===== Given data
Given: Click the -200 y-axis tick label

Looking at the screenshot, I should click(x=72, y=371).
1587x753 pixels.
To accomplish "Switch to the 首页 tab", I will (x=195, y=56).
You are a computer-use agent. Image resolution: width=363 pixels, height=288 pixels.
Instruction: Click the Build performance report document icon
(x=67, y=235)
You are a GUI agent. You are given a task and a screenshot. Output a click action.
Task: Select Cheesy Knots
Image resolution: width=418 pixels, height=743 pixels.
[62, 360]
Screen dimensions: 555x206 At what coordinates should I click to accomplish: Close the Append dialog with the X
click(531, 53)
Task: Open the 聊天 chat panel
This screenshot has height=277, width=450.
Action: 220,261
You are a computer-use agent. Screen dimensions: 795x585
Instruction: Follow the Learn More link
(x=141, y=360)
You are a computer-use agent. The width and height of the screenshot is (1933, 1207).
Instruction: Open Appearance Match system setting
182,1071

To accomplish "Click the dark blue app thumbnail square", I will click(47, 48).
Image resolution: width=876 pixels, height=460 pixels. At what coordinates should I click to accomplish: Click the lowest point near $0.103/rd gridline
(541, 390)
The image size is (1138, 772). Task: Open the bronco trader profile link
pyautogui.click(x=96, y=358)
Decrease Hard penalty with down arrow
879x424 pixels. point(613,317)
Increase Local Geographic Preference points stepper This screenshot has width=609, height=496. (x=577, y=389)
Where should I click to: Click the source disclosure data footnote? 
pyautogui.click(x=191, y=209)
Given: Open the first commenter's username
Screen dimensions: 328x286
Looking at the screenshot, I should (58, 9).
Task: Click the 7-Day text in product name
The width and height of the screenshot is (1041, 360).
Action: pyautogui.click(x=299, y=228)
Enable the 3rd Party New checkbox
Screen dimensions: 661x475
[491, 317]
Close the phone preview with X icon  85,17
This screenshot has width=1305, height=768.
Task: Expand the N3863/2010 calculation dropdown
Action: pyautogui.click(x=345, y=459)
==========
Your task:
Beginning at the line that contains "Screen dimensions: 661x475", give again every line down to the end of the material, exactly as written, and stop there.

Written answer:
Screen dimensions: 661x475
[491, 317]
Close the phone preview with X icon  85,17
This screenshot has width=1305, height=768.
Task: Expand the N3863/2010 calculation dropdown
Action: pyautogui.click(x=345, y=459)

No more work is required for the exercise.